Fourth, you can not run recruiting as an “off-the-side-of-your-desk” activity. Recruiting must be a primary activity for leaders and metrics are required to hold managers, directors and executives accountable for results. Three years ago, I worked with a client to restructure their recruiting approach. At the time, I told their SVP for Products and Services that he needed to carve out 30% of his schedule to devote to recruiting. Eighteen months later, he confessed that at the time that he thought I was crazy, but looking back, he thought my time estimate was low and he had spent more than 30% of his time on recruiting.

Finally, think of “Diversity” as Canada’s secret weapon and superpower in the talent war. We have internationally renown universities that attract students from around the world (for example, 35% of University of Toronto’s enrollment is international students).
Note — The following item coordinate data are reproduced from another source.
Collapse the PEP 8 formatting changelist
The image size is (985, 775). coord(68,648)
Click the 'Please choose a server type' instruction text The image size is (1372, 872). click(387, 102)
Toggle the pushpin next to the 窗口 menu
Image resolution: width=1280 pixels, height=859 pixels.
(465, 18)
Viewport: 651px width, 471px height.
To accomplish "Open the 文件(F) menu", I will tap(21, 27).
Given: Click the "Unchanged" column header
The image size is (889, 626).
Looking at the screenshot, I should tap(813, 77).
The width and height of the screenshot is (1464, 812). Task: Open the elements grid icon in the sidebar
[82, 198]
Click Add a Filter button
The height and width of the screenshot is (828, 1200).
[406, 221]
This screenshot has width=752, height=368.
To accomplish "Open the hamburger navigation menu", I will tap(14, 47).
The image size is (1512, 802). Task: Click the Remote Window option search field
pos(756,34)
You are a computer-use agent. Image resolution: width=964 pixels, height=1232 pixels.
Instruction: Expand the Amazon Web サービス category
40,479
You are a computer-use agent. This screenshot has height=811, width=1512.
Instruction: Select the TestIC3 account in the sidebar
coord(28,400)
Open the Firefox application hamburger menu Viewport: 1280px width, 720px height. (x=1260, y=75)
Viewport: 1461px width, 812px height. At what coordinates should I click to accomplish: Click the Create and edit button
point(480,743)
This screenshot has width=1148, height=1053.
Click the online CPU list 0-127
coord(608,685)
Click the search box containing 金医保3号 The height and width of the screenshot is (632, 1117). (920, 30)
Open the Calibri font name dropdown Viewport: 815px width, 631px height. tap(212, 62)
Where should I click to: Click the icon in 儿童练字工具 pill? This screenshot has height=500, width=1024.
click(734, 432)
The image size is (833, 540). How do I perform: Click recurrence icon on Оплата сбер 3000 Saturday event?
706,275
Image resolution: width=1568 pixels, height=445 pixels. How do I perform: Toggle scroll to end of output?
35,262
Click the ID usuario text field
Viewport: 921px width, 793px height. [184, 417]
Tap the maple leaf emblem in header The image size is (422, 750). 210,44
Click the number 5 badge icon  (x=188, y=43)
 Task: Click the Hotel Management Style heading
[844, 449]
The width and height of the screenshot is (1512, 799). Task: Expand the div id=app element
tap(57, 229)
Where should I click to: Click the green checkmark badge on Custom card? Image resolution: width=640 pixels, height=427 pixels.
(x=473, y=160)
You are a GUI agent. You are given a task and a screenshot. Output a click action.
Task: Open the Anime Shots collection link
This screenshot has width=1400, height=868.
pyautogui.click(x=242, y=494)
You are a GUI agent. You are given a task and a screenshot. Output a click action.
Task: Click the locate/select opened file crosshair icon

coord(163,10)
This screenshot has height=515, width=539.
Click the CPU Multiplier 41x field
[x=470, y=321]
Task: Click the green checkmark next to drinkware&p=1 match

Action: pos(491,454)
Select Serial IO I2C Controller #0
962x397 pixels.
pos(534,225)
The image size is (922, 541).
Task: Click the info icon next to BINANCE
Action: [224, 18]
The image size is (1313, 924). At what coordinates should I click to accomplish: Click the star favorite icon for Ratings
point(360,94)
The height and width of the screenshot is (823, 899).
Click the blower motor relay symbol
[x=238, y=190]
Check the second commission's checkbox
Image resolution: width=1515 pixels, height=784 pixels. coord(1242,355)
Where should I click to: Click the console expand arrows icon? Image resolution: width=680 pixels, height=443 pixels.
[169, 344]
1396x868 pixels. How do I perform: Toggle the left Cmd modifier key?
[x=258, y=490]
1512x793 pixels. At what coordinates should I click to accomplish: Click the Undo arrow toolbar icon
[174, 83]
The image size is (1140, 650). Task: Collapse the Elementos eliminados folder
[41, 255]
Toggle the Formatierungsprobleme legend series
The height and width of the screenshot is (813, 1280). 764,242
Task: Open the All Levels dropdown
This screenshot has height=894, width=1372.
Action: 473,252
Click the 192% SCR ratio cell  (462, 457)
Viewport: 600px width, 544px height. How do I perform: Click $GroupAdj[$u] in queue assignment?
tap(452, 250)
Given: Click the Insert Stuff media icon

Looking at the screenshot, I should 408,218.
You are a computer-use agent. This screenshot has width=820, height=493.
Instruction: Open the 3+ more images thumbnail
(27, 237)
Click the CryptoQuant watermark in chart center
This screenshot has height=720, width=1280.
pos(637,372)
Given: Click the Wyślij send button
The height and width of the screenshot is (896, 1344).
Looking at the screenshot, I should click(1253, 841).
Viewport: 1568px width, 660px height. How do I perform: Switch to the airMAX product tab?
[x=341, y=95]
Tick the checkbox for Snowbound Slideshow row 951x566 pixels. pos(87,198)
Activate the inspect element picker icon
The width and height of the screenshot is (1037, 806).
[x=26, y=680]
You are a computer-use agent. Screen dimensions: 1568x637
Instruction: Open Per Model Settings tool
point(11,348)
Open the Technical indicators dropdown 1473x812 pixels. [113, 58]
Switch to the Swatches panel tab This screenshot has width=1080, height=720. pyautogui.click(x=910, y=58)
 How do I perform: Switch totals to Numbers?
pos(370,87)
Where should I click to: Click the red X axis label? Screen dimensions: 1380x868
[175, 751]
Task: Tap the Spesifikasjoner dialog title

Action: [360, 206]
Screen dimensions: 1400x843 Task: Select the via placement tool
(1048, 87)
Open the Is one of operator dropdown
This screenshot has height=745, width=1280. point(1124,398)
Our challenge is to keep that talent here once they graduate while also attracting experienced talent to relocate to Canada as permanent residents. To that end, for qualifying companies, The Canadian Federal Government is establishing a two-week “standard” for approving visas and work permits.

There was a lot of wisdom floating around last night. I hope these few points that I captured help you in winning your war for talent.